MEG-based neurofeedback for hand rehabilitation

• Published in: Journal of neuroengineering and rehabilitation Vol. 12; no. 1; p. 85
• Main Authors: Foldes, Stephen T, Weber, Douglas J, Collinger, Jennifer L
• Format: Journal Article
• Language: English
• Published: England BioMed Central Ltd 22.09.2015; BioMed Central
• Subjects: Adult; Biofeedback training; Brain-Computer Interfaces; Care and treatment; Complications and side effects; Female; Health aspects; Humans; Magnetoencephalography - methods; Male; Neurofeedback - methods; Paralysis; Spinal Cord Injuries - rehabilitation
• ISSN: 1743-0003; 1743-0003
• DOI: 10.1186/s12984-015-0076-7

Providing neurofeedback (NF) of motor-related brain activity in a biologically-relevant and intuitive way could maximize the utility of a brain-computer interface (BCI) for promoting therapeutic plasticity.
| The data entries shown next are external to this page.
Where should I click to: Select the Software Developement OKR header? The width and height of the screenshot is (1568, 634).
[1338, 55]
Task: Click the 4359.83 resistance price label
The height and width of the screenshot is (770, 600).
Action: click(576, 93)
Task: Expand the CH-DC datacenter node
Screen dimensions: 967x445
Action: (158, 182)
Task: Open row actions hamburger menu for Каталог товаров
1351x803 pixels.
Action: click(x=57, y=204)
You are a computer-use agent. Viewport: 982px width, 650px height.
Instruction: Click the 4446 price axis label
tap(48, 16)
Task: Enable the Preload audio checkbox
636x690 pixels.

We present a BCI capable of providing intuitive and direct control of a video-based grasp. Utilizing magnetoencephalography's (MEG) high temporal and spatial resolution, we recorded sensorimotor rhythms (SMR) that were modulated by grasp or rest intentions. SMR modulation controlled the grasp aperture of a stop motion video of a human hand. The displayed hand grasp position was driven incrementally towards a closed or opened state and subjects were required to hold the targeted position for a time that was adjusted to change the task difficulty. We demonstrated that three individuals with complete hand paralysis due to spinal cord injury (SCI) were able to maintain brain-control of closing and opening a virtual hand with an average of 63 % success which was significantly above the average chance rate of 19 %. This level of performance was achieved without pre-training and less than 4 min of calibration. In addition, successful grasp targets were reached in 1.96 ± 0.15 s. Subjects performed 200 brain-controlled trials in approximately 30 min excluding breaks. Two of the three participants showed a significant improvement in SMR indicating that they had learned to change their brain activity within a single session of NF. This study demonstrated the utility of a MEG-based BCI system to provide realistic, efficient, and focused NF to individuals with paralysis with the goal of using NF to induce neuroplasticity.